◆ **Exercise brief**
Set the pictures aside and transcribe exactly the lines from the one containing "You are a computer-use" through the final line of the records.

◆ **Records for this task**
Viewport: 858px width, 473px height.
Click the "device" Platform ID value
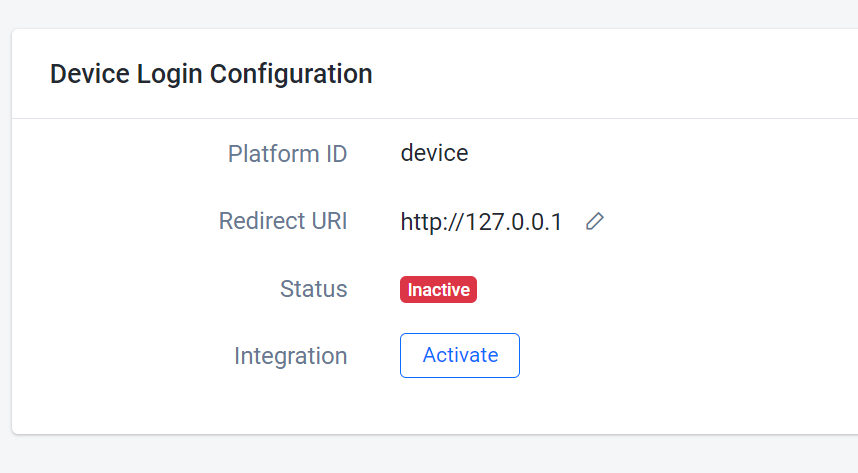click(x=434, y=153)

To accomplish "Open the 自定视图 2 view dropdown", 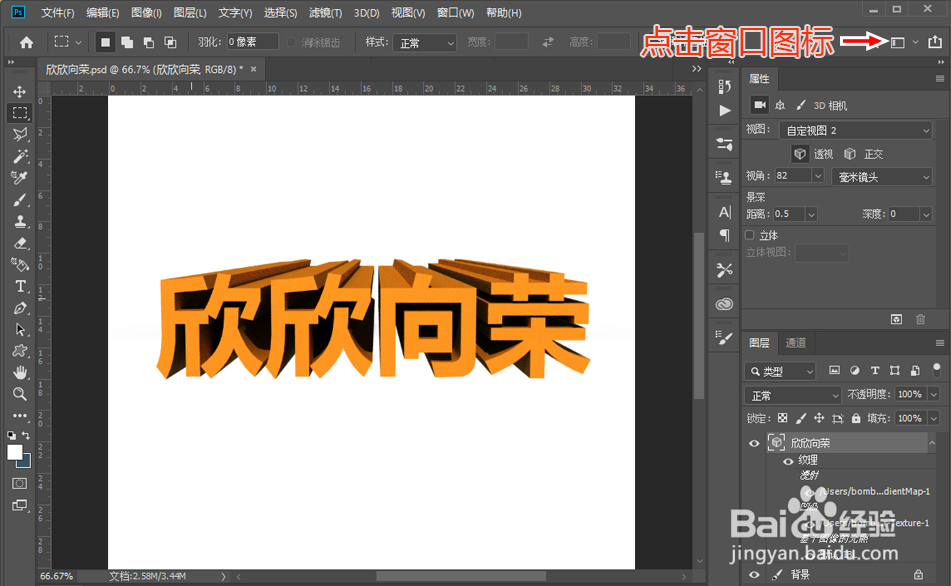I will pos(855,130).
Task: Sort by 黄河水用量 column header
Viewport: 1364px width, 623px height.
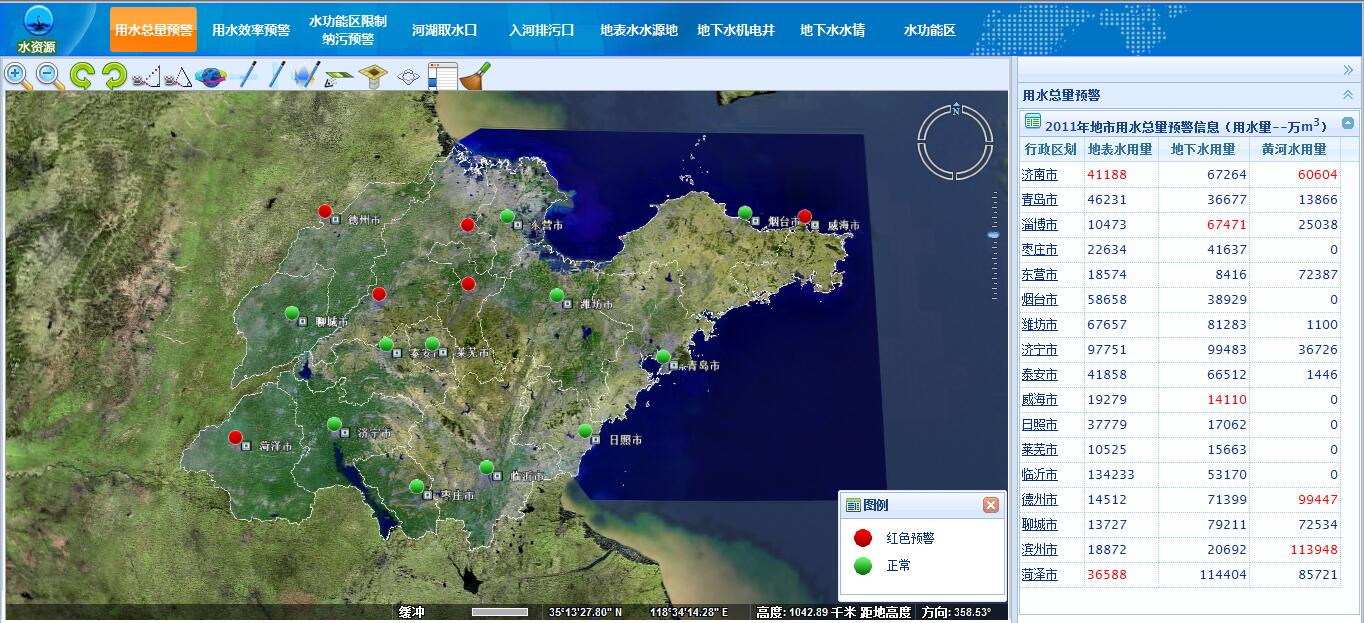Action: coord(1293,149)
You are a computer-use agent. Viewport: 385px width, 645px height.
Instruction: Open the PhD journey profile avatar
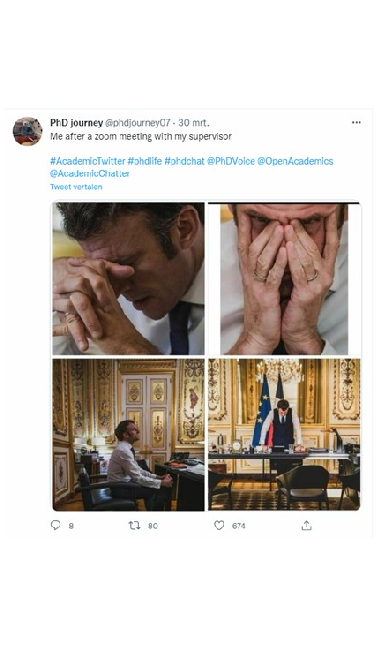click(28, 131)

◆ **The answer**
You are a computer-use agent. Viewport: 385px width, 645px height.
Instruction: Open the PhD journey profile avatar
click(28, 131)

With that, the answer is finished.